▸ **INPUT DATA**:
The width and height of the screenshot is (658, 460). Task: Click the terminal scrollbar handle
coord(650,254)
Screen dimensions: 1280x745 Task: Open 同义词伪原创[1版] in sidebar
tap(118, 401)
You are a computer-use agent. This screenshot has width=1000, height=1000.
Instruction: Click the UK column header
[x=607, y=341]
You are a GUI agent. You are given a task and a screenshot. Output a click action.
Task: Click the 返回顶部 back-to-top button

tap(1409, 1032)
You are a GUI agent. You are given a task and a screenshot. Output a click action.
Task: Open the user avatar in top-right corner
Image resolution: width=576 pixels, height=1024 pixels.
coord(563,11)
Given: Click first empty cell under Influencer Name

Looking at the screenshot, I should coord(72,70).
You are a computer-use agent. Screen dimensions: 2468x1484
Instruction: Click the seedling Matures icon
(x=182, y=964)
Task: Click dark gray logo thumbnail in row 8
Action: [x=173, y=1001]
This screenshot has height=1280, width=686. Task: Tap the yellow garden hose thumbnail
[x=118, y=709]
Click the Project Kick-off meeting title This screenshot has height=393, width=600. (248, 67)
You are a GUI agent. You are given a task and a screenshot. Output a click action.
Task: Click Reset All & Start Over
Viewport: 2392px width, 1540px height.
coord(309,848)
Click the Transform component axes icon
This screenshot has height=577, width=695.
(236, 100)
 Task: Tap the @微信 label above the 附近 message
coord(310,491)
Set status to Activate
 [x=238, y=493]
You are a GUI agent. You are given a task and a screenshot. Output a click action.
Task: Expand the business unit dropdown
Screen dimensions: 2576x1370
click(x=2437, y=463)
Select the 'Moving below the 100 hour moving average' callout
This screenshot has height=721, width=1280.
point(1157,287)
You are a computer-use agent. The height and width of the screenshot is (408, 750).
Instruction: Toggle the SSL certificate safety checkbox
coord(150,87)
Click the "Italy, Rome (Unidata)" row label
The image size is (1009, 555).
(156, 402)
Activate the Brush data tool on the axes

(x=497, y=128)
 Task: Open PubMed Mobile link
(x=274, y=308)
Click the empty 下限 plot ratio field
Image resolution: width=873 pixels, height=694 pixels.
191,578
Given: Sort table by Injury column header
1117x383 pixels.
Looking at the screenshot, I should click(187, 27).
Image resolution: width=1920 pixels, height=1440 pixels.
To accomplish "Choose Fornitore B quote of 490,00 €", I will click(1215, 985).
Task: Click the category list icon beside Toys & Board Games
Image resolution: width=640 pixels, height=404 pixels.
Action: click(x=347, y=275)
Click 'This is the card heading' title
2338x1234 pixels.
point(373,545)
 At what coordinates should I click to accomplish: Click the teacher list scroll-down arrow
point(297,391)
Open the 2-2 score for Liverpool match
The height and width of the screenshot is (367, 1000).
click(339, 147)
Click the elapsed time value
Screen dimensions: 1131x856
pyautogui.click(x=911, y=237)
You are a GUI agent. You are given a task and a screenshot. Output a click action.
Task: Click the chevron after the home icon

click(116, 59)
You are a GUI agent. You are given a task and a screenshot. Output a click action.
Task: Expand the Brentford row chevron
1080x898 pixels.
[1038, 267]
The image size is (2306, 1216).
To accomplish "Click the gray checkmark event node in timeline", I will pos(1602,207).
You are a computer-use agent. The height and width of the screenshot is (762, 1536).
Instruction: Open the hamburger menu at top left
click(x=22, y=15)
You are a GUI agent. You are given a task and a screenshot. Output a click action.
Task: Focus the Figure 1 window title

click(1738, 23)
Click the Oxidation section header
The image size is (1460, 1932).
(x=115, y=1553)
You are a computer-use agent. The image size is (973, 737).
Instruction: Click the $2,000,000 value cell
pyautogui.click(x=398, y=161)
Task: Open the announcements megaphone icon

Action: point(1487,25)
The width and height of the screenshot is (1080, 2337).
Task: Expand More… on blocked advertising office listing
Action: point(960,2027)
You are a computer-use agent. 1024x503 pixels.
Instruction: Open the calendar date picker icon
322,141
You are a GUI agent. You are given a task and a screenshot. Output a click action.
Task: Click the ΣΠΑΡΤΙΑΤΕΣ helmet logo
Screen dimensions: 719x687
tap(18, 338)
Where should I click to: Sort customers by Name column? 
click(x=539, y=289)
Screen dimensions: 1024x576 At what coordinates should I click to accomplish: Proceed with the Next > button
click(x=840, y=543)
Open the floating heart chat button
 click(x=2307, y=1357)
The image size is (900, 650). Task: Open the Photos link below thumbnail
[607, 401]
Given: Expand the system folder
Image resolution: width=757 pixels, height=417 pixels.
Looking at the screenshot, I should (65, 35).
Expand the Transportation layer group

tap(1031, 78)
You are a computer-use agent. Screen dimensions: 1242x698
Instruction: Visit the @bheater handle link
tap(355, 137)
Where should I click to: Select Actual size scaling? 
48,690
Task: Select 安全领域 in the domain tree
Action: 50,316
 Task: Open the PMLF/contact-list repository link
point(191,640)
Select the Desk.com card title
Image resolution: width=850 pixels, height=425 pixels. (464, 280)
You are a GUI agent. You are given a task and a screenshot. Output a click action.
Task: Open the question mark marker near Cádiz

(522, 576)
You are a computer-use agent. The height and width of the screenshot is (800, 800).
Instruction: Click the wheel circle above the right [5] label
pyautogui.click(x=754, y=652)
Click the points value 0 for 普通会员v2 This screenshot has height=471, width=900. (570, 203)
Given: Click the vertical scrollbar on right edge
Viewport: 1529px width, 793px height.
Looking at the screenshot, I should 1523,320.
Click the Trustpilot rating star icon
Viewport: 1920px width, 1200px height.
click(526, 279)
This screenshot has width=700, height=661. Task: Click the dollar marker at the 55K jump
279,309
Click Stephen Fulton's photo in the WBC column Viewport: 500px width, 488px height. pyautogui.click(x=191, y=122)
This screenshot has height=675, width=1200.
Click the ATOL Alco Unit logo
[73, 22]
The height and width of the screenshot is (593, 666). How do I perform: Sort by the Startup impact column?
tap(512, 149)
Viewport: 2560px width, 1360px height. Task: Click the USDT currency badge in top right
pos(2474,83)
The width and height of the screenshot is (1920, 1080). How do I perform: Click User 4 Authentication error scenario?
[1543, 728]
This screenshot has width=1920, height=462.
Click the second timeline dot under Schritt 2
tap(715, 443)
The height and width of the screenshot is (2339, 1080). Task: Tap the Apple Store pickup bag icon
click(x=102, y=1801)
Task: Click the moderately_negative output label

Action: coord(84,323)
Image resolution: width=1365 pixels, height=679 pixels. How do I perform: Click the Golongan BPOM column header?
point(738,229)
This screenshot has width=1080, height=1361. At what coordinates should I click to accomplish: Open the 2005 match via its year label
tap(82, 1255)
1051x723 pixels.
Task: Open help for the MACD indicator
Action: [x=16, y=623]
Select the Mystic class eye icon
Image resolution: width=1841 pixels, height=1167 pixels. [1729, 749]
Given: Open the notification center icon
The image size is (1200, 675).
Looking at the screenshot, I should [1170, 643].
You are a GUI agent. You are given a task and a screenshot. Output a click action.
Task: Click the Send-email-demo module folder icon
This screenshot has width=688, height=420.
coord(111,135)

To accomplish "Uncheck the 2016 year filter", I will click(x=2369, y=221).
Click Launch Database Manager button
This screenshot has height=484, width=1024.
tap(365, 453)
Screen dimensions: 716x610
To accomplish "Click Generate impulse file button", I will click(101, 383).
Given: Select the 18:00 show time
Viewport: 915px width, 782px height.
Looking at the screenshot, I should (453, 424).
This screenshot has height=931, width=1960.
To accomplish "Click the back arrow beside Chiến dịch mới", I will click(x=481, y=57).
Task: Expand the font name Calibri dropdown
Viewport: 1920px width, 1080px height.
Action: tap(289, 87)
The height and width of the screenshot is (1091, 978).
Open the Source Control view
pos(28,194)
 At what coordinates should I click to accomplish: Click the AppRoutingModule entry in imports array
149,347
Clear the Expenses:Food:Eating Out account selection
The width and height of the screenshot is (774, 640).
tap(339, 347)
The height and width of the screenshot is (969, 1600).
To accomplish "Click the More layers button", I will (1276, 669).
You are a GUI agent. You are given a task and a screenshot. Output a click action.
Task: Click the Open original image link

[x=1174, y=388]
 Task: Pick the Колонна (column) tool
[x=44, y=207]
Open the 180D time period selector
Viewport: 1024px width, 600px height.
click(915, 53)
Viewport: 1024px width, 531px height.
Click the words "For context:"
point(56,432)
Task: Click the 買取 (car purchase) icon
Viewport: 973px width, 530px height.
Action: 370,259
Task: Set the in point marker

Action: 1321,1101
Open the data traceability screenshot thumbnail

▸ **WHAT YOU ARE ASKED TO DO**: Can you copy, character for character, the part of the data above that opens with the line containing "Given: Click the" and closes with the line containing "[1543, 728]", including both of those lines?

▸ **RESPONSE**:
Given: Click the vertical scrollbar on right edge
Viewport: 1529px width, 793px height.
Looking at the screenshot, I should 1523,320.
Click the Trustpilot rating star icon
Viewport: 1920px width, 1200px height.
click(526, 279)
This screenshot has width=700, height=661. Task: Click the dollar marker at the 55K jump
279,309
Click Stephen Fulton's photo in the WBC column Viewport: 500px width, 488px height. pyautogui.click(x=191, y=122)
This screenshot has height=675, width=1200.
Click the ATOL Alco Unit logo
[73, 22]
The height and width of the screenshot is (593, 666). How do I perform: Sort by the Startup impact column?
tap(512, 149)
Viewport: 2560px width, 1360px height. Task: Click the USDT currency badge in top right
pos(2474,83)
The width and height of the screenshot is (1920, 1080). How do I perform: Click User 4 Authentication error scenario?
[1543, 728]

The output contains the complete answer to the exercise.